Some operations causes the failure of Hadoop data nodes.

akaitoua commented 7 years ago

It is not something that i can fix if the error was not replicated

marcomass commented 7 years ago

@akaitoua Here below two different queries that lately crashed the system, both on genomics and Cineca.
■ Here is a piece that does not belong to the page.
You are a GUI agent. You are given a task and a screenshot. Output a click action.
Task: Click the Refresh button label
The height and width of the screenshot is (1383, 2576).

Please dedicate some time to try to fix the issue, which give very bad impression on the system.

I query: CNV = SELECT(manually_curateddataType == 'cnv' AND manually_curated__tumor_tag == 'luad') HG19_TCGA_cnv; MIRNA_GENE = SELECT(manually_curateddataType == 'mirnaseq' AND manually_curated__tumor_tag == 'luad') HG19_TCGA_mirnaseq_mirna; CNV_GENE_0 = MAP(mirna_genes AS BAG(mirna_id); joinby: biospecimen_sample__bcr_sample_barcode) CNV MIRNA_GENE; CNV_GENE = SELECT(region: count_CNV_MIRNA_GENE > 0) CNV_GENE_0; MATERIALIZE CNV_GENE INTO CNV_GENE;

II query:

Select all ChIP-seq samples of cell lines which include at least one sample regarding the antibody_target TEAD4

Selection from newer ENCODE datasets

HM_TF_rep_broad = SELECT(project == 'ENCODE' AND assembly == 'hg19' AND assay == 'ChIP-seq' AND (output_type == "conservative idr thresholded peaks" OR output_type == "optimal idr thresholded peaks" OR output_type == "peaks" OR output_type == "pseudoreplicated idr thresholded peaks" OR output_type == "replicated peaks" OR output_type == "stable peaks") AND biosample_term_name == 'HepG2') HG19_ENCODE_BROAD_NOV_2016; HM_TF_rep_narrow = SELECT(project == 'ENCODE' AND assembly == 'hg19' AND assay == 'ChIP-seq' AND (output_type == "conservative idr thresholded peaks" OR output_type == "optimal idr thresholded peaks" OR output_type == "peaks" OR output_type == "pseudoreplicated idr thresholded peaks" OR output_type == "replicated peaks" OR output_type == "stable peaks") AND biosample_term_name == 'HepG2') HG19_ENCODE_NARROW_NOV_2016; HM_TF_rep = UNION() HM_TF_rep_narrow HM_TF_rep_broad; ## narrowpeak left to keep peak attribute in output MATERIALIZE HM_TF_rep into HM_TF_rep;

HM_TF_rep_good_0 = SELECT(NOT (biosample_treatments == '') AND NOT (audit_error == '') ) HM_TF_rep;

Count the regions in each sample (with the function COUNT()) and add the value in the metadata

HM_TF_rep_good = EXTEND(_Region_number AS COUNT()) HM_TF_rep_good_0;

HM_TF_0 = COVER(1, ANY; groupby: biosample_term_name, experiment_target; aggregate: avg_signal AS AVG(signal)) HM_TF_rep_good; HM_TF = EXTEND(_Region_number_cover AS COUNT()) HM_TF_0; MATERIALIZE HM_TF into HM_TF;

akaitoua commented 7 years ago

@marcomass, Queries above finished execution on Genomic server with produced output. The error might have been resolved by the increment of the resources introduced by the resource levels that @andreagulino added to the system.

marcomass commented 7 years ago

akaitoua tried to fix spark bug by:

andreagulino commented 7 years ago

@marcomass In Cineca it is not happening since we changed the cluster manager to standalone In Genomics after the same changes it still happened, but now we copied the same configurations used in Cineca and also Genomics should work.

acanakoglu commented 7 years ago

In the genomic server, we have still the problem.

akaitoua commented 7 years ago

Configurations were not adequate. They are corrected now.